Unemployment in the UK remained at a near five-year high in the run-up to Chancellor Rachel Reeves’s November Budget, while wage growth continued to ease, reinforcing expectations that interest rate cuts could be on the horizon.
Figures released on Tuesday by the Office for National Statistics (ONS) showed the jobless rate holding steady at 5.1 per cent in the three months to November, the highest level since early 2021 and broadly in line with economists’ forecasts.
The data reflects a labour market under strain, with payroll numbers declining over the past year. Liz McKeown, director of economic statistics at the ONS, said the fall in employment was concentrated in retail and hospitality, highlighting “ongoing weak hiring activity.”
Separate figures from HM Revenue & Customs showed payroll employment had dropped by 220,000 since the October 2024 Budget, with December alone seeing a 43,000 decline, the sharpest monthly fall since November 2020, during the height of the Covid-19 pandemic. Vacancies edged up slightly but have remained broadly flat over the past six months.
Economists pointed to rising costs as a key factor in the subdued hiring environment. Yael Selfin, chief economist at KPMG UK, said higher employment costs were continuing to dampen labour demand, with unemployment likely to rise to 5.3 per cent by the end of 2026.
Wage growth also continued to slow. Average earnings excluding bonuses rose by 4.5 per cent in the three months to November, the slowest pace since spring 2022. Private-sector pay growth fell to 3.6 per cent, a five-year low, while public-sector wages increased by 7.9 per cent. Analysts said the easing of pay pressures could strengthen the case for the Bank of England to deliver further interest rate cuts, with financial markets currently pricing in two reductions this year that would take the base rate down to 3.25 per cent from 3.75 per cent.
Economists have highlighted the impact of policy decisions on the labour market, particularly the £25 billion rise in employer national insurance contributions introduced in the October 2024 Budget. Sluggish consumer spending, elevated borrowing costs, and rising operating expenses have also contributed to weak hiring.
The proportion of people economically inactive—those not working and not seeking employment—fell slightly to 20.8 per cent from 21 per cent over the quarter. Since Labour won the 2024 general election, total employment has risen by nearly 500,000 to 32.6 million, indicating that higher unemployment partly reflects more people re-entering the workforce.

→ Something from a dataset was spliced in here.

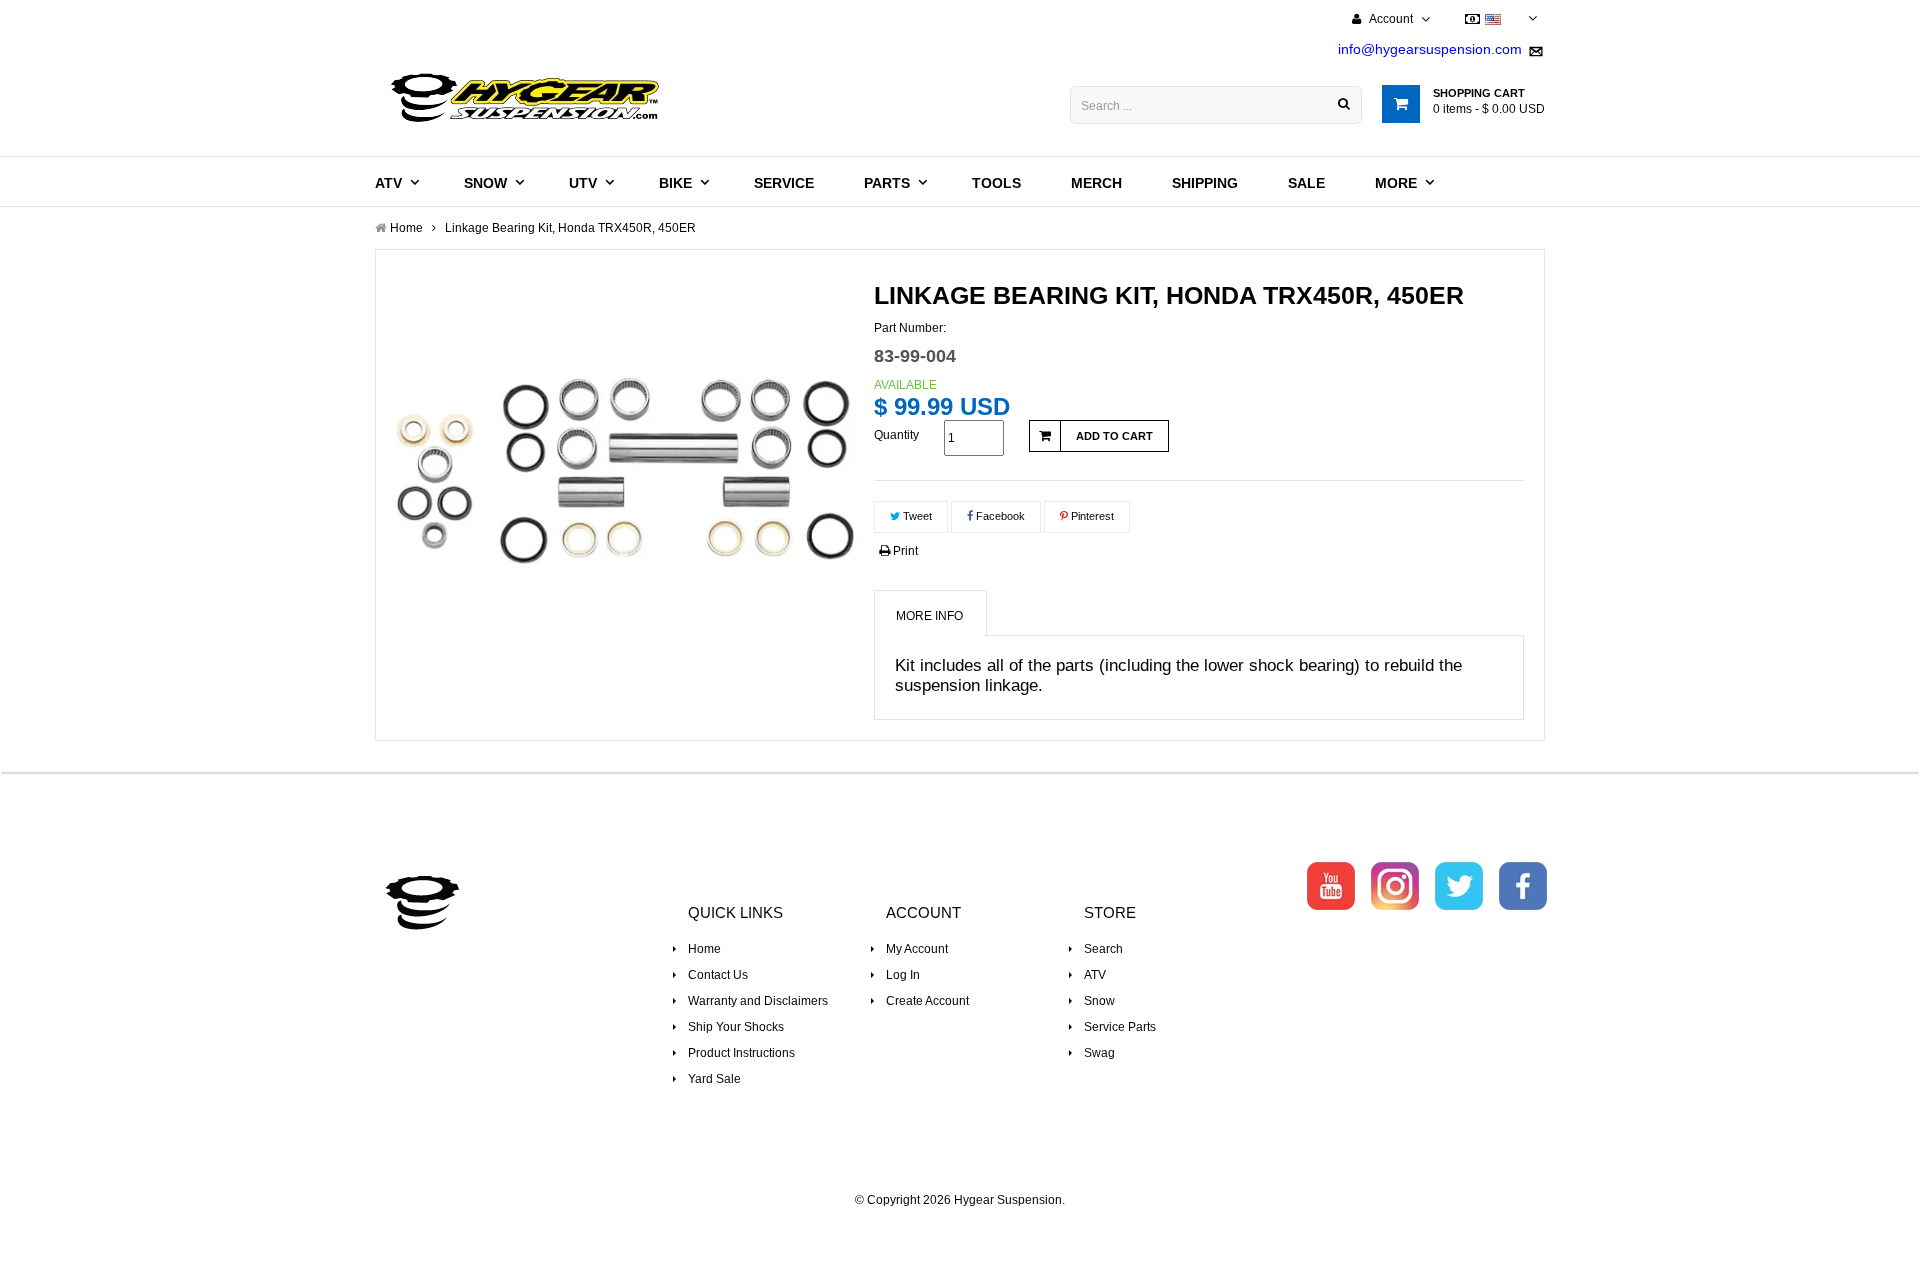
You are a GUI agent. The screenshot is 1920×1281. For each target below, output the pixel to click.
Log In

Bruna Skarica, chief UK economist at Morgan Stanley, said the labour market’s main challenge has shifted from inactivity to joblessness. Work and Pensions Secretary Pat McFadden added that the government “must go further” to boost participation, particularly among younger people.
Markets responded cautiously. Ten-year UK government bond yields rose to 4.46 per cent, sterling strengthened against the dollar, and the FTSE 100 dropped by more than one per cent as investors weighed the economic outlook and interest rate expectations.